(EXERCISE DIRECTIONS):
Write the records out again in full, word for word.

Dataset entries
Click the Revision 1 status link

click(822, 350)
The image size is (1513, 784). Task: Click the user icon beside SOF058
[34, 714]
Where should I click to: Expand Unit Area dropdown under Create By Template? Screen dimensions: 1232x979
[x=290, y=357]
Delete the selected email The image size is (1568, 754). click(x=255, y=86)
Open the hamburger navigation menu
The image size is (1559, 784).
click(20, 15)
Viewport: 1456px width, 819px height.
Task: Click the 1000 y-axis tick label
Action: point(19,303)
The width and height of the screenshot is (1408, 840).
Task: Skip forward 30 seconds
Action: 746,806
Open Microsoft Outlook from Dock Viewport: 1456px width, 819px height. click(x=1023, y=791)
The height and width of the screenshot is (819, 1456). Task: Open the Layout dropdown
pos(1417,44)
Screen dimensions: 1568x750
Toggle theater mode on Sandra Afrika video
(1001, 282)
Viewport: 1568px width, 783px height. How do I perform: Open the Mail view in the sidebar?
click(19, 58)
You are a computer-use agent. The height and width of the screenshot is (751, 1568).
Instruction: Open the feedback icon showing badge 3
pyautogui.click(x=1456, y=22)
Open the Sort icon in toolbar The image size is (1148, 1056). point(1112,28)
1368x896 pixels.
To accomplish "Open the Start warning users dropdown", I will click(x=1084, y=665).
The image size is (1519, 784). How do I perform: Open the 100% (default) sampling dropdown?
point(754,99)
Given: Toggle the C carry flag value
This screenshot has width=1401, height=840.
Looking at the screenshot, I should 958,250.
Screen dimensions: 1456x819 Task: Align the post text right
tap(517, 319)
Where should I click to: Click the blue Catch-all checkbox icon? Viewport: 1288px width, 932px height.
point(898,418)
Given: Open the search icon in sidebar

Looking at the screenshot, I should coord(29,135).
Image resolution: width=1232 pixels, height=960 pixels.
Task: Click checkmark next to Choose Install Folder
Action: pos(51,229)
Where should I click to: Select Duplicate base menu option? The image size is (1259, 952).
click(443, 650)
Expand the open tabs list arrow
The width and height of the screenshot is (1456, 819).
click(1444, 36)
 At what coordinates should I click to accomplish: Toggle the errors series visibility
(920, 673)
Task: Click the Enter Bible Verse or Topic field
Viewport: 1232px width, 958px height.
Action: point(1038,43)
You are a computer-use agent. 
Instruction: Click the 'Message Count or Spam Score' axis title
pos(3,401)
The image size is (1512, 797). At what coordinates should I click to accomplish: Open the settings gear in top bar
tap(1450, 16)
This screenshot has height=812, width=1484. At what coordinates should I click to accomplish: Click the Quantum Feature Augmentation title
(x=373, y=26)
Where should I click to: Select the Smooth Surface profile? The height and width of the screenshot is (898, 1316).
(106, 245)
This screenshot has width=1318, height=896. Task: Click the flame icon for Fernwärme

(EXERCISE ANSWER):
Click the Revision 1 status link

click(822, 350)
The image size is (1513, 784). Task: Click the user icon beside SOF058
[34, 714]
Where should I click to: Expand Unit Area dropdown under Create By Template? Screen dimensions: 1232x979
[x=290, y=357]
Delete the selected email The image size is (1568, 754). click(x=255, y=86)
Open the hamburger navigation menu
The image size is (1559, 784).
click(20, 15)
Viewport: 1456px width, 819px height.
Task: Click the 1000 y-axis tick label
Action: point(19,303)
The width and height of the screenshot is (1408, 840).
Task: Skip forward 30 seconds
Action: 746,806
Open Microsoft Outlook from Dock Viewport: 1456px width, 819px height. click(x=1023, y=791)
The height and width of the screenshot is (819, 1456). Task: Open the Layout dropdown
pos(1417,44)
Screen dimensions: 1568x750
Toggle theater mode on Sandra Afrika video
(1001, 282)
Viewport: 1568px width, 783px height. How do I perform: Open the Mail view in the sidebar?
click(19, 58)
You are a computer-use agent. The height and width of the screenshot is (751, 1568).
Instruction: Open the feedback icon showing badge 3
pyautogui.click(x=1456, y=22)
Open the Sort icon in toolbar The image size is (1148, 1056). point(1112,28)
1368x896 pixels.
To accomplish "Open the Start warning users dropdown", I will click(x=1084, y=665).
The image size is (1519, 784). How do I perform: Open the 100% (default) sampling dropdown?
point(754,99)
Given: Toggle the C carry flag value
This screenshot has width=1401, height=840.
Looking at the screenshot, I should 958,250.
Screen dimensions: 1456x819 Task: Align the post text right
tap(517, 319)
Where should I click to: Click the blue Catch-all checkbox icon? Viewport: 1288px width, 932px height.
point(898,418)
Given: Open the search icon in sidebar

Looking at the screenshot, I should coord(29,135).
Image resolution: width=1232 pixels, height=960 pixels.
Task: Click checkmark next to Choose Install Folder
Action: pos(51,229)
Where should I click to: Select Duplicate base menu option? The image size is (1259, 952).
click(443, 650)
Expand the open tabs list arrow
The width and height of the screenshot is (1456, 819).
click(1444, 36)
 At what coordinates should I click to accomplish: Toggle the errors series visibility
(920, 673)
Task: Click the Enter Bible Verse or Topic field
Viewport: 1232px width, 958px height.
Action: point(1038,43)
You are a computer-use agent. 
Instruction: Click the 'Message Count or Spam Score' axis title
pos(3,401)
The image size is (1512, 797). At what coordinates should I click to accomplish: Open the settings gear in top bar
tap(1450, 16)
This screenshot has height=812, width=1484. At what coordinates should I click to accomplish: Click the Quantum Feature Augmentation title
(x=373, y=26)
Where should I click to: Select the Smooth Surface profile? The height and width of the screenshot is (898, 1316).
(106, 245)
This screenshot has width=1318, height=896. Task: Click the flame icon for Fernwärme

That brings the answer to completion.